At RT, in presence of acetone, a smooth and monotonic decrease of the current is observed with a rather large responsivity of 15µA/ppm and with large response time (several minutes) and memory effect. This decrease of the current can be explained by the electrostatic interaction between the 2D gas in the HEMT with the dipolar moment of the acetone molecules as described by Neuberger et al. . This decrease is also in agreement with the work of Neuberger. et al .
At high temperature (300°C), in contrary to what has been reported in , a current decrease is first observed just after the acetone injection and then followed by an increase which saturates and stabilizes at a constant value. In order to clarify this unexpected behavior, a detailed study of the sensors response versus the temperature and acetone injection mode has been carried out. The output of this investigation is that a competition between the current variations induced by both the sensor and gas flow temperature difference from one side and acetone dipolar moment from the other side can explain this transient. At high temperature, the gas flow (especially for high acetone concentration) tends to cool down the sensor inducing an increase of the current, whereas the true acetone effect leads to a decrease of the current.

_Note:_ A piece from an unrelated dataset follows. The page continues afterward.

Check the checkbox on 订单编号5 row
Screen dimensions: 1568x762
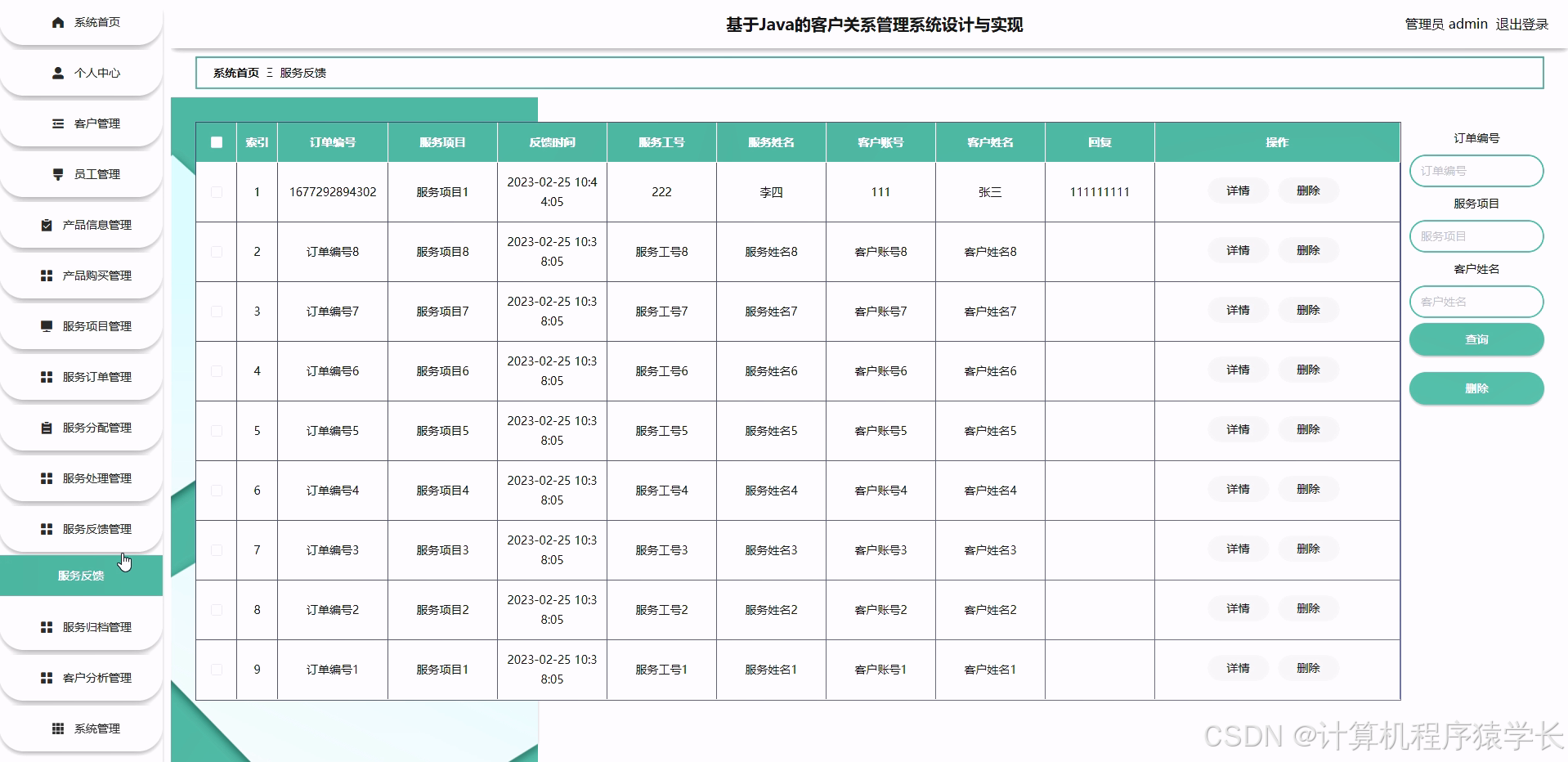coord(217,431)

AlGaN/GaN HEMTs – based sensors are shown to allow for very sensitive acetone detection at both room and high temperature. Nevertheless, care must be taken during the characterization and operation of such sensors especially at high operating temperature. Increasing the latter, can help to improve the sensor response suppress the memory effect, but requires the control or the cancellation of the current transient due to the temperature difference between the gas flow and the transistor gate.